According to Dominic Lam, National Mutual's general insurance division manager, premiums for middle-range cars should now be between 10 and 25 per cent cheaper than they were two years ago. However, luxury car owners may still find companies have begun to specialise in what they will cover. For example, new Mercedes Benz are now insured by Lombard General Insurance Limited.
According to Malcolm Clarke, the chairman of the General Insurance Council of Hong Kong, about 84 companies are authorised to sell motor insurance premiums but only 70 are thought to be active.
'There may have been some companies who decided not to insure certain cars, especially luxury models, and it's quite possible they are now insuring them again,' he said.
While insurers explore the market's renewed confidence, a new car insurance scheme for cardholders is about to be launched by charge card company American Express.

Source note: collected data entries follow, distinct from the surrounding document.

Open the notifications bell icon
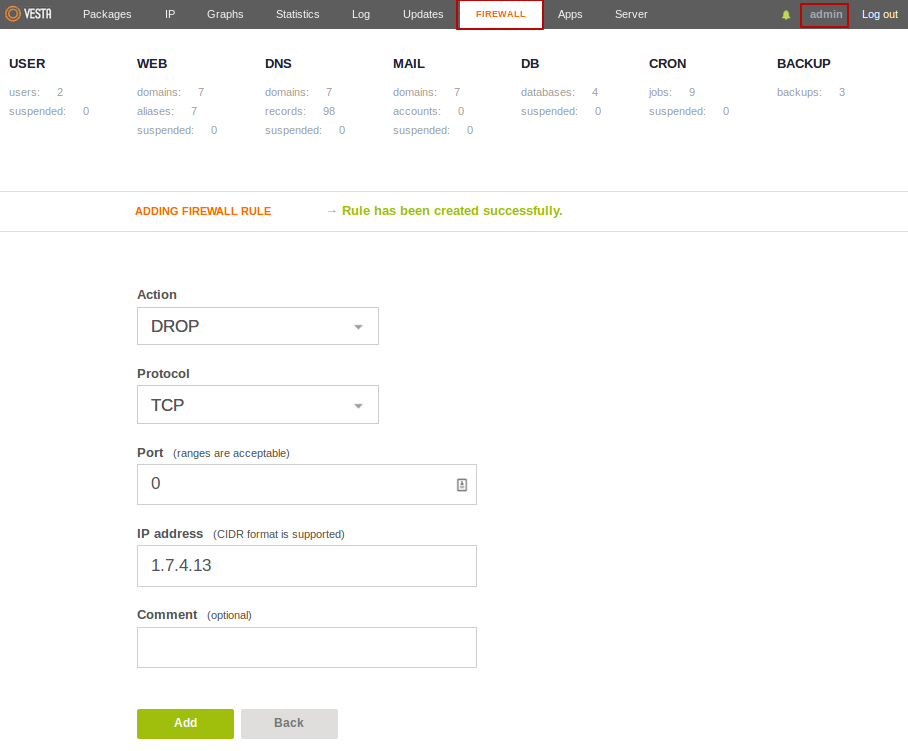 [786, 15]
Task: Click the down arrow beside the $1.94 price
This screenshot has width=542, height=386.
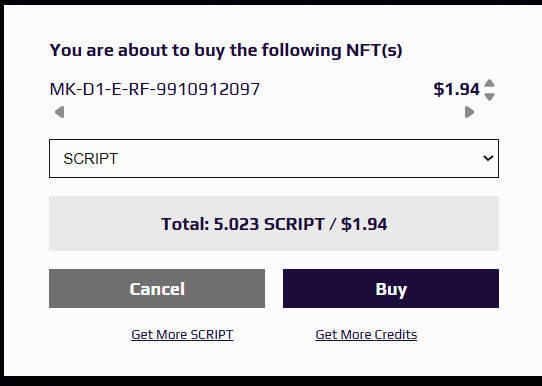Action: (x=489, y=97)
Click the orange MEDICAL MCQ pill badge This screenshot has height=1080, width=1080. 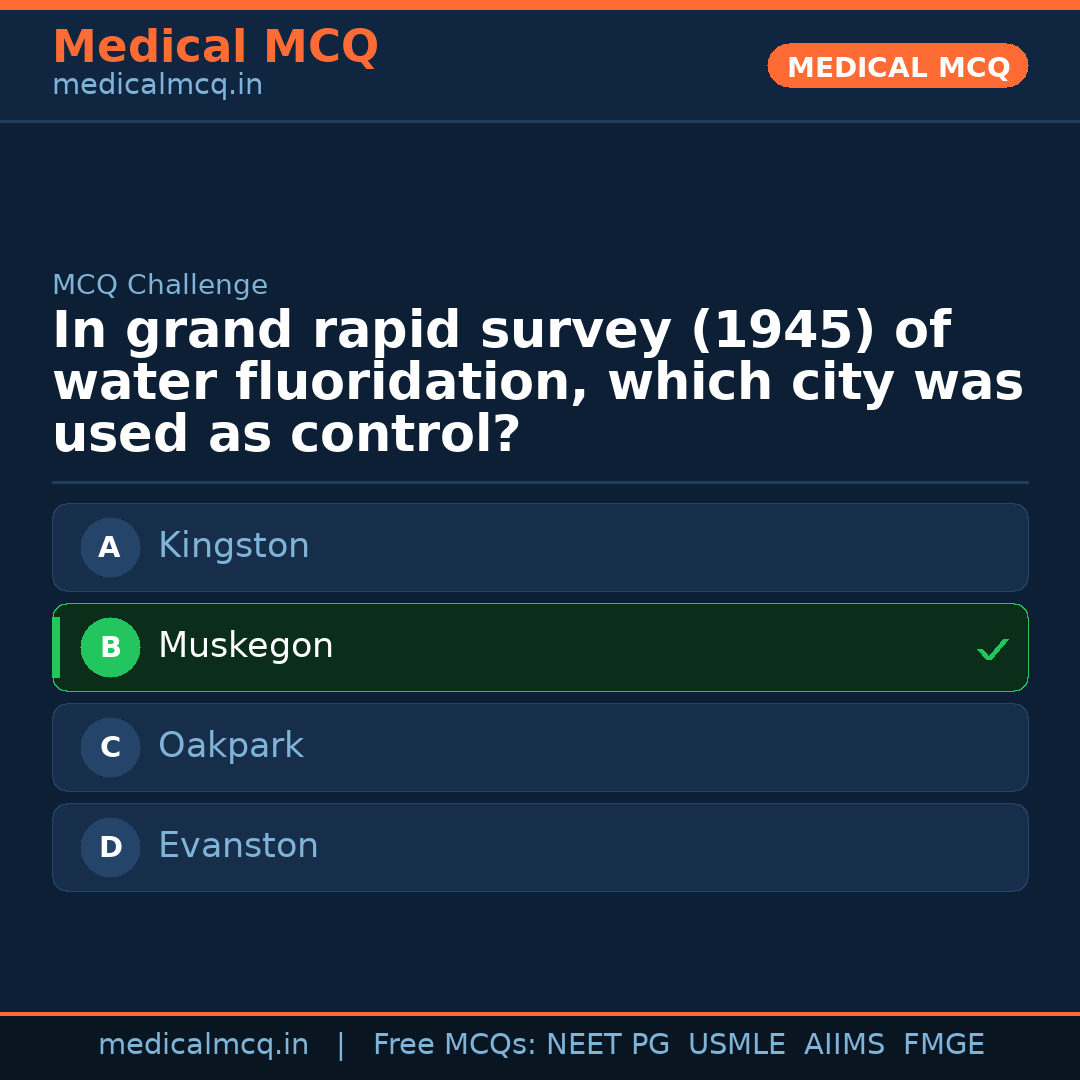(897, 66)
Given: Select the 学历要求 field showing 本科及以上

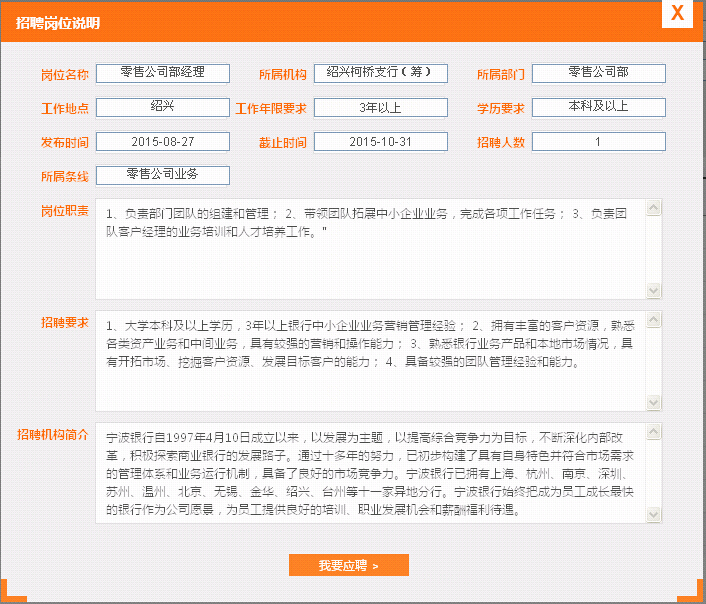Looking at the screenshot, I should click(598, 107).
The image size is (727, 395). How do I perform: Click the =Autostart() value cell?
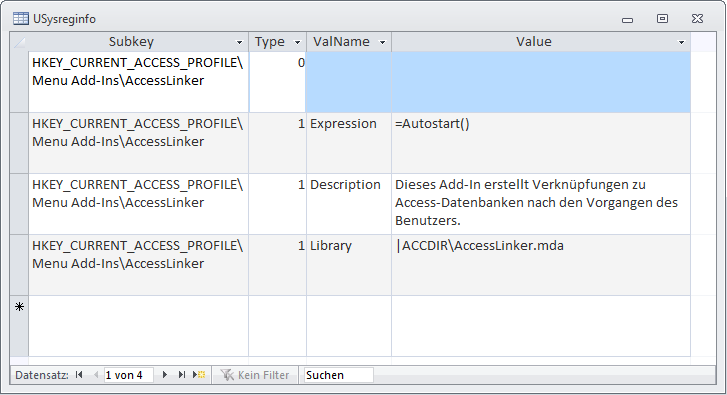[541, 143]
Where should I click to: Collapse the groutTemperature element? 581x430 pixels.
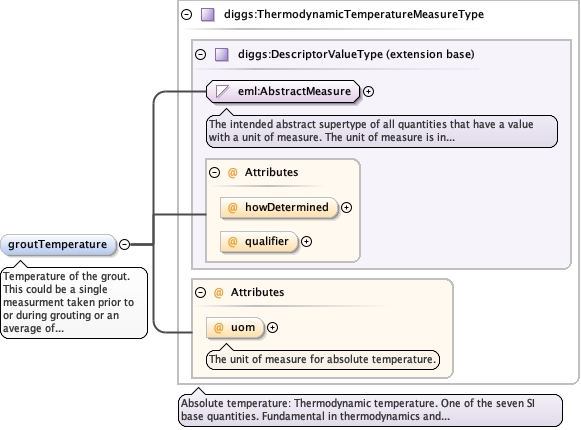(124, 245)
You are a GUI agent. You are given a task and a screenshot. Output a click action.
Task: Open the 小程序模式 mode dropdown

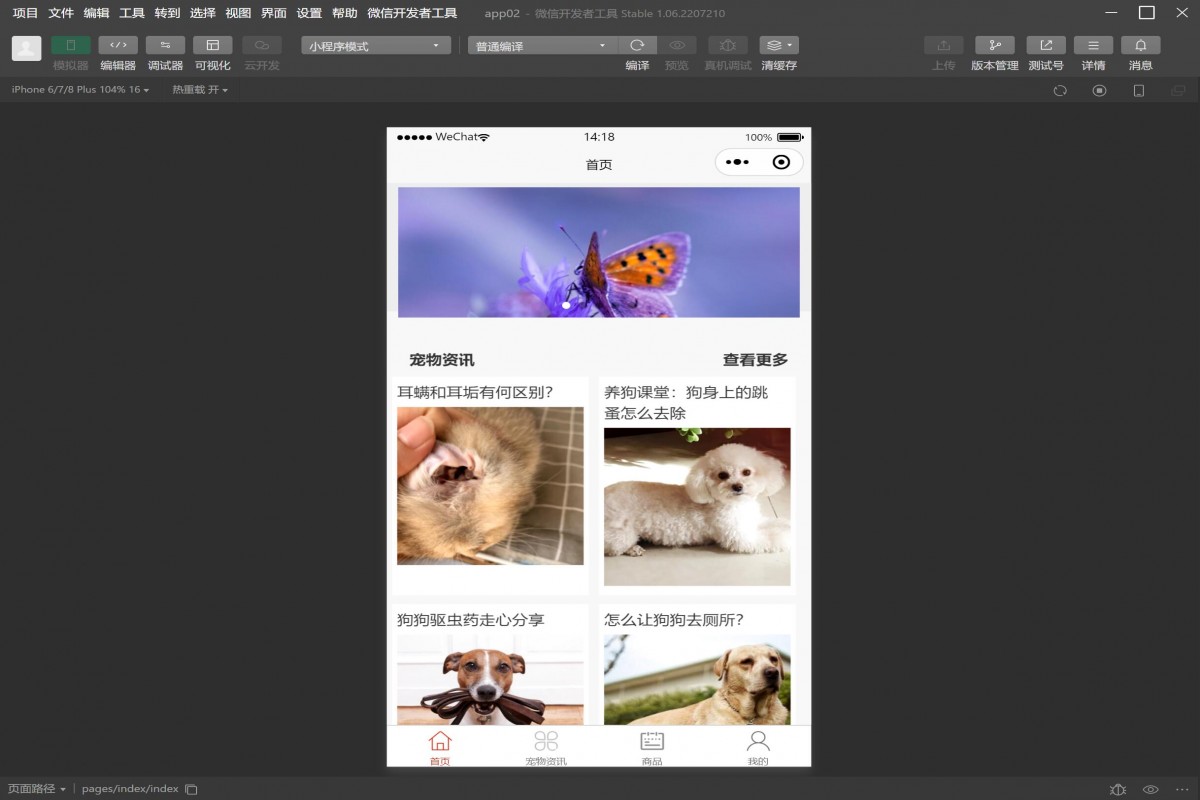click(374, 45)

The new policy is designed to protect no-claim discounts, the incentive system where drivers who have made no accident repair claims pay lower premiums. The No-Claim Discount Protector Motor Insurance has been underwritten by Winterthur Swiss Insurance, the sixth largest insurance company in Europe.
No-claim discounts are awarded by most insurance companies at a rate of 10 per cent each year and to build up the maximum 60 per cent discount, drivers cannot make an accident repair claim for at least six years.
When a claim is made, even if the accident is not the fault of the driver, the insurance company takes away 30 per cent of the no-claim discount. Shortfalls in a driver's no-claim discount are added to the next annual premium.
Under the American Express scheme, policy holders can make one claim in a year and up to two in five years without losing their no-claim discount.
A driver with a 60 per cent no-claim discount could buy comprehensive insurance for a 1994 Honda Civic saloon for $8,322 per year, while a 1989 Mercedes Benz 190E could be insured for an annual premium of $9,115.
Third-party policies, the insurance selected by about half of private car owners, are also available. At American Express, the third-party premium for a 1991 BMW 5201 costs $1,030 a year.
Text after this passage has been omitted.